Página principal. Ciclo de Shaedra, Tomo 8: Nubes de hielo

8 Una noche eterna

—¿Qu… Quién eres? —preguntó la semi-elfa con una vocecita.

Levanté las manos para calmarla, mientras soltaba un sortilegio armónico para deformar mi imagen a sus ojos.

—Tranquila, simplemente vengo a recoger algo que me pertenece.

Soltó un pequeño grito de espanto.

—¿Eres una alma cambiante que viene a asesinar a mi padre?

En otras circunstancias, habría estallado de risa. Sin embargo, en ese momento, su pregunta me dejó pasmada.

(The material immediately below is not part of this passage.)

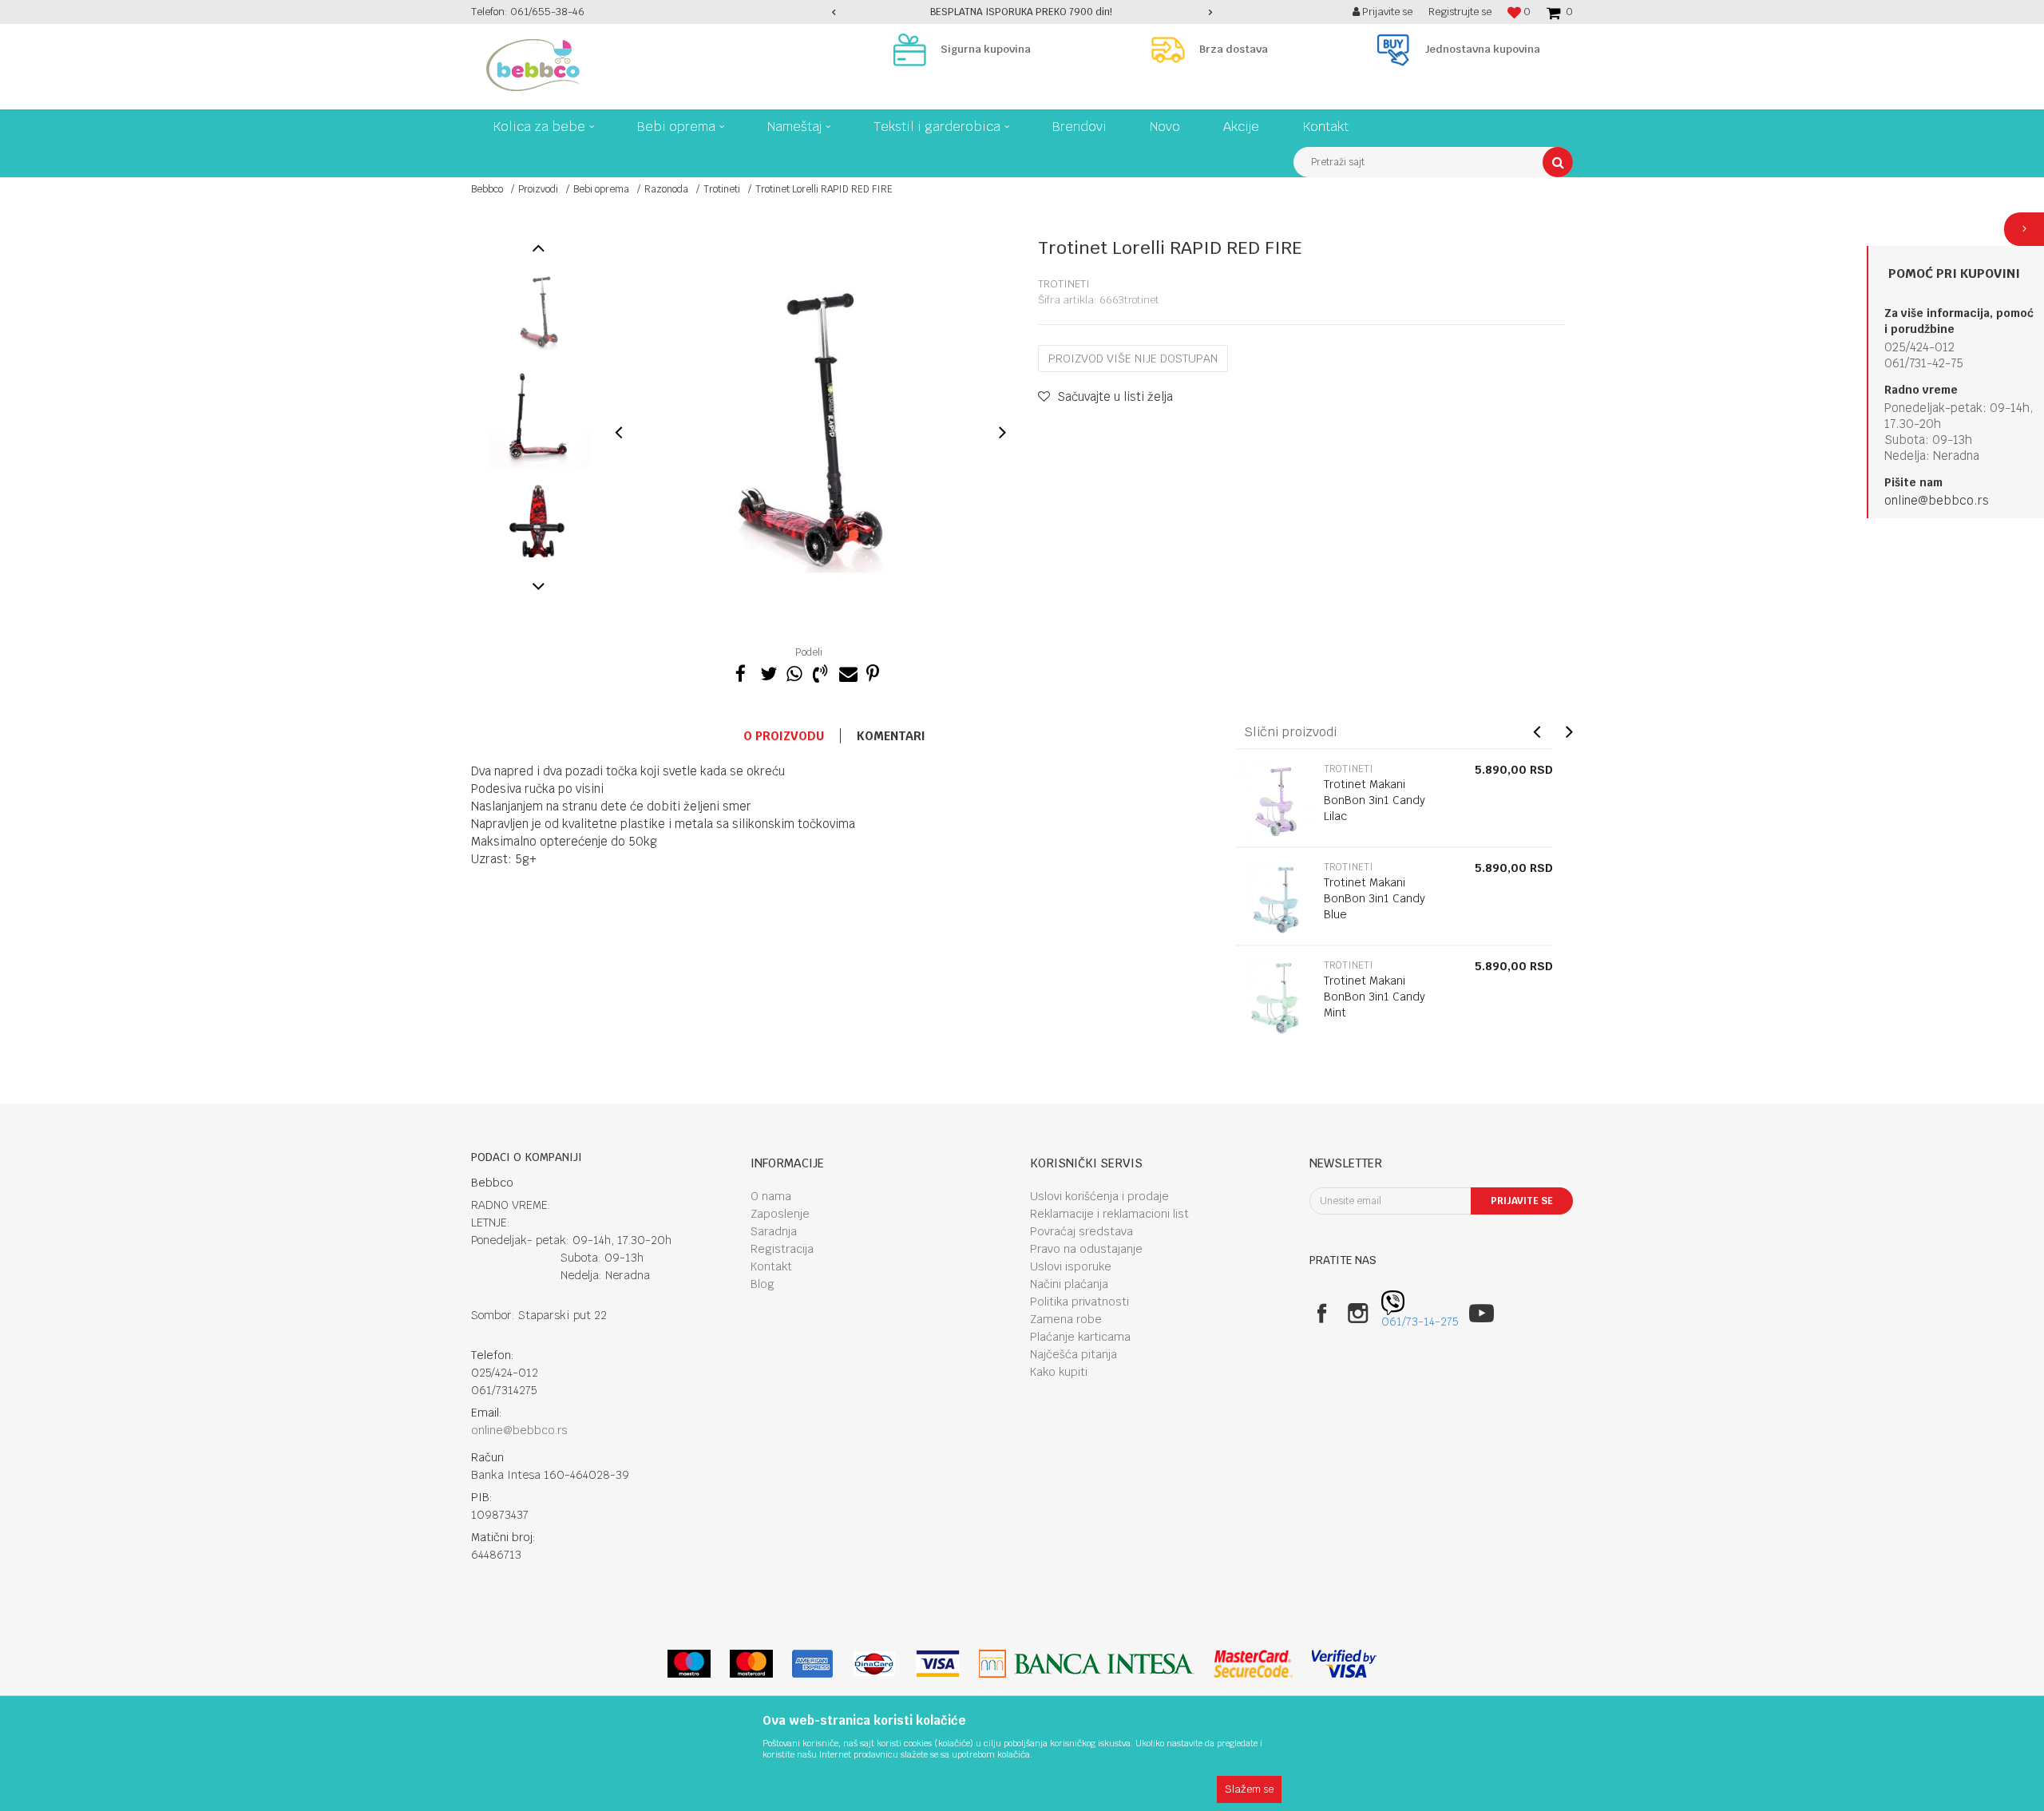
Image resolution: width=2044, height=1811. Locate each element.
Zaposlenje (780, 1213)
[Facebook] (741, 671)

—¿Qué? ¡No! No me has escuchado. Siento haberte molestado. No chilles. Sólo estoy buscando un objeto que dejé en la tercera planta y olvidé recoger.

Traté de infundir en mi tono serenidad y franqueza.

—¿Eres un duende? —preguntó entonces la elfa, con una credulidad que me dejó impresionada. Poco a poco, salió de su escondite—. Tienes un aura que te ilumina como a un duende.

¿Realmente tenía pinta de duende?, me pregunté, curiosa. En todo caso, mi sortilegio armónico había surtido efecto.

—Duerme en paz —le anuncié, intentando deformar mi voz—. No volverás a verme —le prometí.

—¡Espera! —me dijo, mientras retrocedía yo con cautela—. Conozco las historias. Todo aquel que ve a un duende en apuros y no lo ayuda, acaba teniendo una muerte atroz. Te ayudaré a recuperar tu objeto —declaró con una voz infantil.

Reprimí un inmenso suspiro de exasperación. Pero no era el momento de comenzar una discusión así que realicé un pequeño paso de baile y canturreé la famosa frase mágica:

—Sigue al hada, y tendrás suerte. Pero que nadie nos vea —añadí.

—Nadie nos verá —susurró la niña, mientras se acercaba—. Mi padre está en una cena con el Mahir. La última vez volvió casi a la mañana. ¿Dónde está tu objeto?

—En el registro.

Ella asintió enérgicamente, abrió la puerta y la seguí. Mi tallo energético iba consumiéndose muy poco a poco. En teoría, podía mantener la ilusión bastante tiempo, pero todo dependía de mi concentración… El pasillo estaba a oscuras. Varias puertas daban a salas y dormitorios. Y a la izquierda, estaba el registro.

La semi-elfa se paró y me sonrió.

—Espera aquí, duende —susurró—. Voy a coger la llave. Seguro que está en la habitación de mi padre.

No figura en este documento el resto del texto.